## Page text
■ ■ ■ ■ ■

Is the world purposely allowing piracy for a greater good?

Yesterday I was listening to the Quartz authored podcast called Actuality (it’s amazing, you have to listen to it!). The topic I had hit was piracy, Popcorn Time and movie industry disruption. For those who don’t know yet, Popcorn Time is a torrent based streaming app that allows you to see torrented movies like they would stream via Netflix or Amazon Prime. They were talking about how this is similar to the software piracy explosion in the 90s, to the music piracy explosion in the 00s and how both waves sparked an overhaul of their respective industries’ business models. And how companies & governments have stopped pursuing the individual.

■ ■ ■ ■ ■

## Information shown
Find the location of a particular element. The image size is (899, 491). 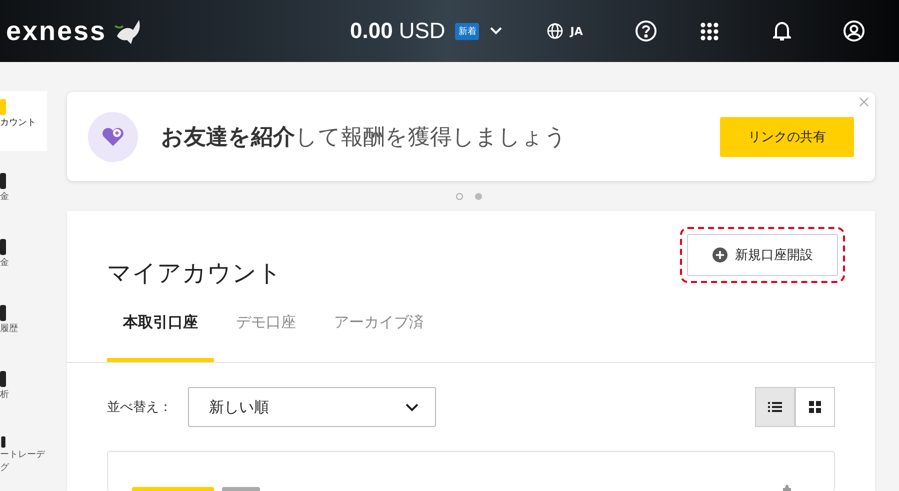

■ ■ ■ ■ ■

## Directions
1: In the piracy post, what kind of app is Popcorn Time said to be?
2: Duplicate the piracy post's text starting at "Yesterday I was" and ending at "pursuing the individual.".
3: Rewrite the paragraph of the piracy post that begins "Yesterday I was listening" as a bulleted list, keeping its main facts.

## Written responses
1: A torrent-based streaming app that lets you watch torrented movies the way they would stream via Netflix or Amazon Prime.

2:
Yesterday I was listening to the Quartz authored podcast called Actuality (it’s amazing, you have to listen to it!). The topic I had hit was piracy, Popcorn Time and movie industry disruption. For those who don’t know yet, Popcorn Time is a torrent based streaming app that allows you to see torrented movies like they would stream via Netflix or Amazon Prime. They were talking about how this is similar to the software piracy explosion in the 90s, to the music piracy explosion in the 00s and how both waves sparked an overhaul of their respective industries’ business models. And how companies & governments have stopped pursuing the individual.

3:
- The author listened to Actuality, a podcast from Quartz, and recommends it.
- The topic was piracy, Popcorn Time and disruption of the movie industry.
- Popcorn Time is a torrent-based streaming app that plays torrented movies much as Netflix or Amazon Prime stream them.
- The hosts compared it to the software piracy explosion of the 90s and the music piracy explosion of the 00s, both of which sparked overhauls of their industries' business models.
- They also noted that companies and governments have stopped pursuing individuals.